Power electronics hobbyists and engineers struggle in choosing between SiC MOSFET vs Si IGBT. Due to an increase in industrial, energy storage, and renewable energy demands, these technologies are at the forefront of power electronics in 2025. The transition is in an active phase from traditional Si transistors to those made using wide-band gap SiC material. In this blog, we explore what SiC transistor such as SiC MOSFETs vs Si IGBTs differences are and shed light on their respective advantages. We also consider their drawbacks, and present numerous applications where each device shines (or falls short).
By the end of this blog, you should understand why silicon carbide MOSFET devices are generating so much hype. You’ll also see how SiC devices stack against traditional silicon IGBTs in real-world use.
Understanding Silicon IGBTs and Silicon Carbide MOSFETs
Both Silicon Carbide MOSFET vs Si IGBT, are switching devices that can handle varying degrees of voltage, current and operate at specified switching frequency. However, as we have seen in our detailed blog on MOSFET vs IGBT, typical MOSFETs are suitable for high-frequency applications. MSOFETs are also capable of handling low to moderate currents and voltages. On the other hand, IGBTs are better suited for high voltage, high DC, or continuous current.

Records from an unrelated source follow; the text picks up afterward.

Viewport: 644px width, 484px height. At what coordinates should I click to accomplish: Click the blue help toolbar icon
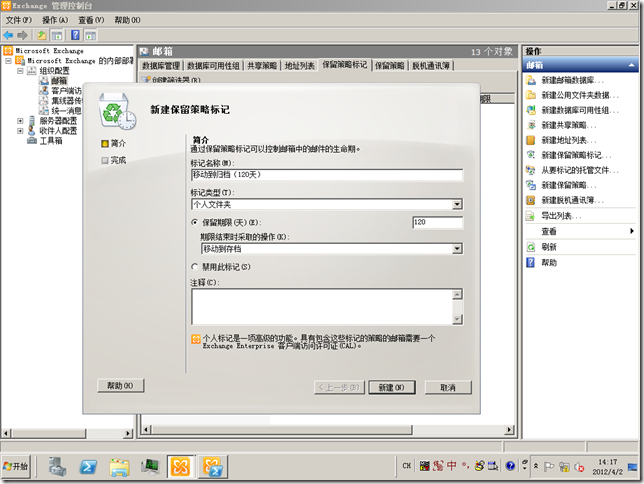[x=76, y=35]
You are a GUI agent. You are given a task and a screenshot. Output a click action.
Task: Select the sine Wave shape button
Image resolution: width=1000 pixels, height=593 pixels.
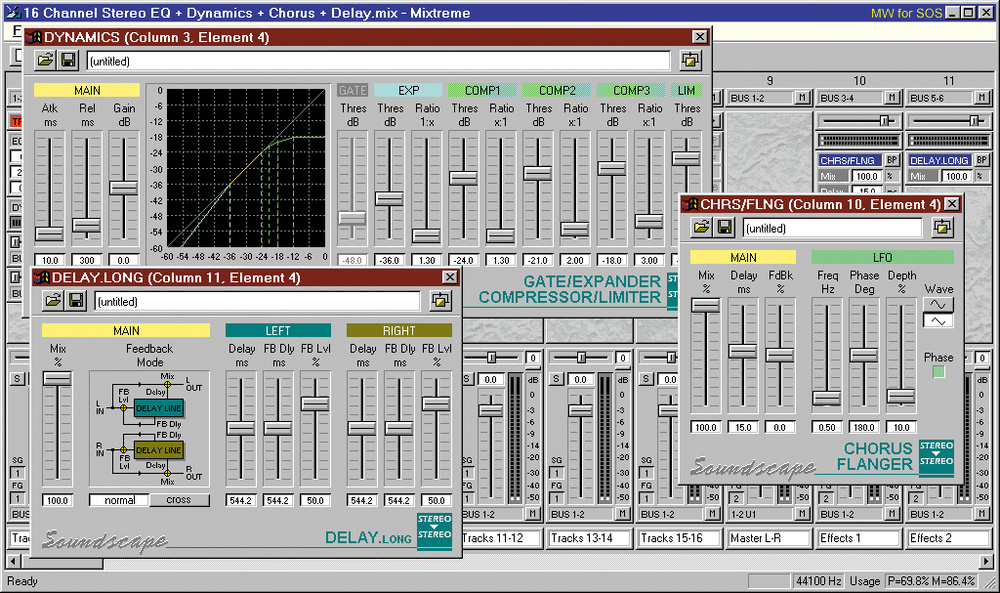point(937,304)
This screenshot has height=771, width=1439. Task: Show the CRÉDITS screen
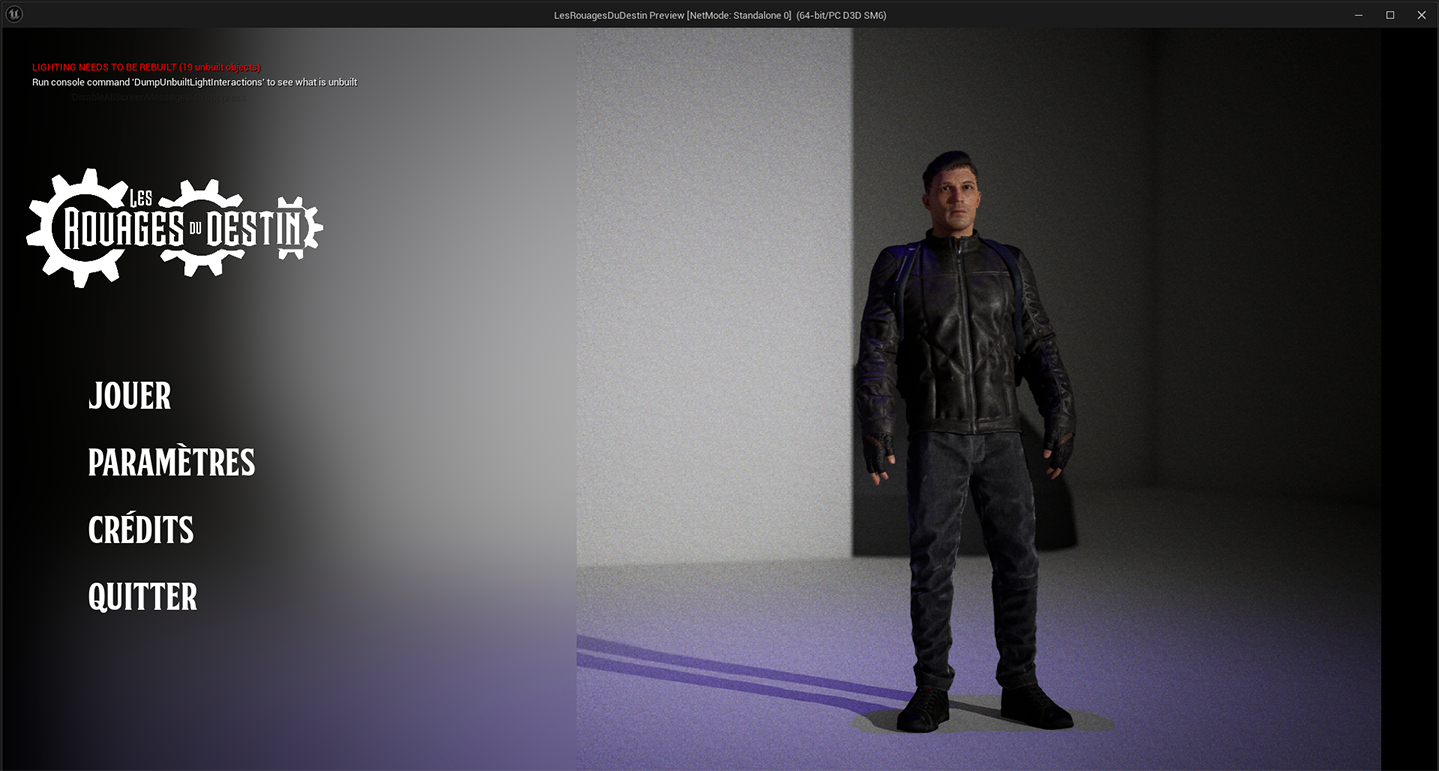point(141,530)
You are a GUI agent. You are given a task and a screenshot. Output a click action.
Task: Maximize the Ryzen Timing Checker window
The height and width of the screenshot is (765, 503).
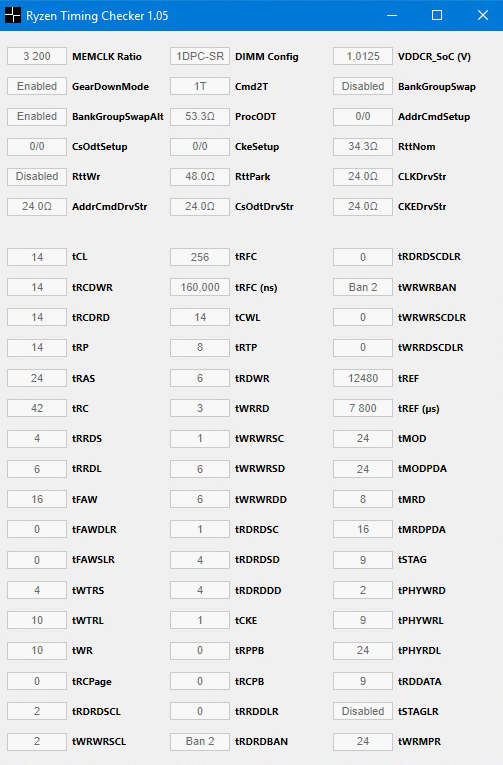437,15
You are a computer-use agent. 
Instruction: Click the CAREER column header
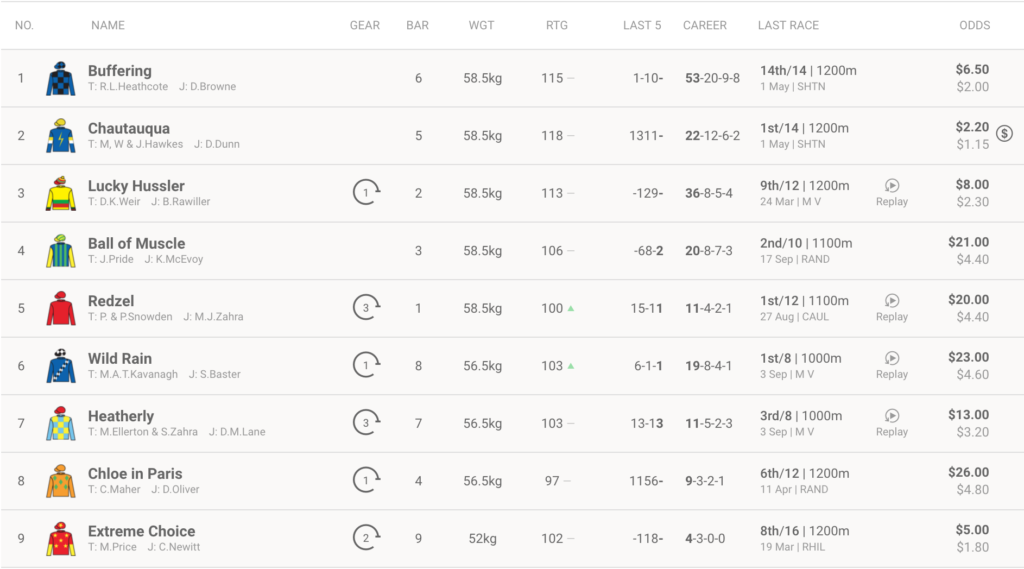point(705,25)
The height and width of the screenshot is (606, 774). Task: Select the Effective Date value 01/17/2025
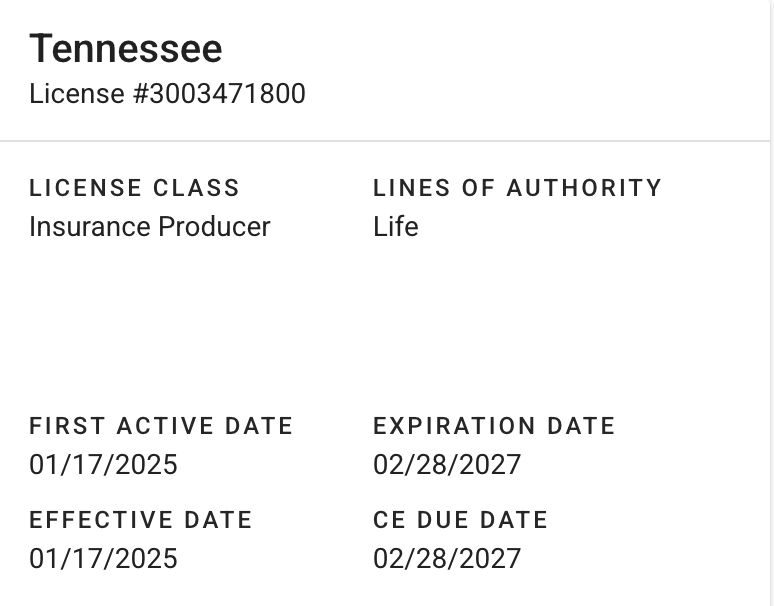103,558
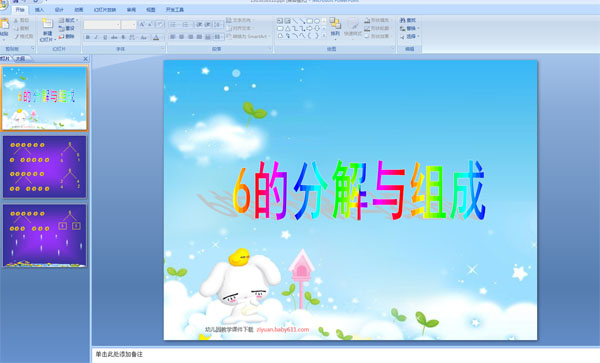Toggle italic text formatting

click(x=96, y=37)
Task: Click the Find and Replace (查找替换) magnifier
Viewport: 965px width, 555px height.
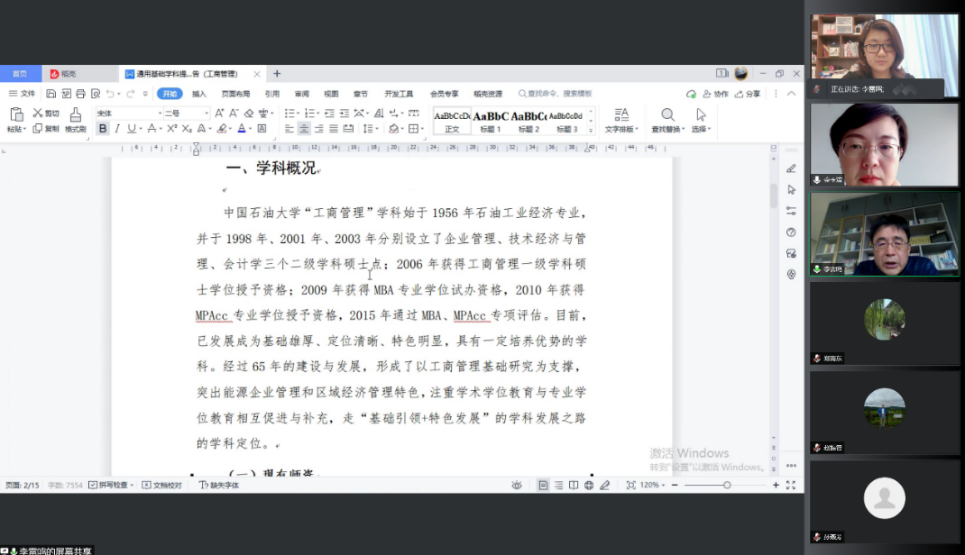Action: (667, 115)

The clear distinction between MOSFETs and IGBTs begins to blur when we change the construction material of MOSFETs from Si (Silicon) to SiC (Silicon Carbide).
Si IGBT
A conventional IGBT (also called a Si IGBT) has three terminals similar to the MOSFET, with different names, though. The IGBT terminals are called Gate, Collector, and Emitter as demonstrated in the following structure, and visual image of the IGBT:
Similar to the Si MOSFET, the Si IGBT is voltage-driven at the Gate, but with a defining difference that the IGBT conducts using both the minority and majority carriers in the material. Because of this bipolar conduction, the Si IGBTs turn-off slowly due to stored charge (also called the “tail current”). This tail current restricts the Si IGBT’s switching frequency, making it a good fit only for slow switching frequency applications compared to the Si MOSFETs.
SiC MOSFET
Silicon Carbide MOSFETs (SiC MOSFETs) are not drastically different from conventional Si MOSFETs in terms of their core functionality, and have the same number of functional pins: Gate, Drain, and Source. Likewise, they both are controlled using a voltage-operated insulated Gate. SiC MOSFETs are also unipolar devices that conduct using majority carriers, allowing faster switching speeds.
The SiC MOSFET operates on the same principle of conduction when the gate voltage reaches a specific threshold level. However, due to SiC material’s capabilities, the SiC MOSFET can handle much higher temperatures and voltages than the Si MOSFET. Previously, the particular reason why Si MOSFETs were dropped in favor of IGBT was the large voltage drop across MOSFET’s $R_{DS(on)}$ at a very high current. This shortcoming is remedied using SiC material for SiC MOSFET construction, which allows a similar lower voltage drop at higher currents as the traditional IGBTs. Hence, MOSFETs once again became viable option for high-power applications.
Essentially, the SiC MOSFETs merge the gate control and fast switching of traditional MOSFETs with the high-power capacity of traditional IGBTs. Effectively, SiC MOSFETs rival the traditional IGBT due to better construction material.
Si vs. SiC: Material Differences & Benefits
Previously, we have seen that the MOSFETs constructed with SiC demonstrate superior performance over the conventional Si MOSFETs. Now we delve deep into understanding why this is the case:
Higher Bandgap Energy
Silicon Carbide semiconductor (SiC) is a wide-bandgap energy semiconductor. Simply put, Silicon carbide can withstand much more energy the Silicon before it breaks down. In numbers, Silicon Carbide has 3.26 eV bandgap energy compared to 1.12 eV of Silicon. So, the Silicon Carbide has almost 3 times the bandgap energy that of Silicon.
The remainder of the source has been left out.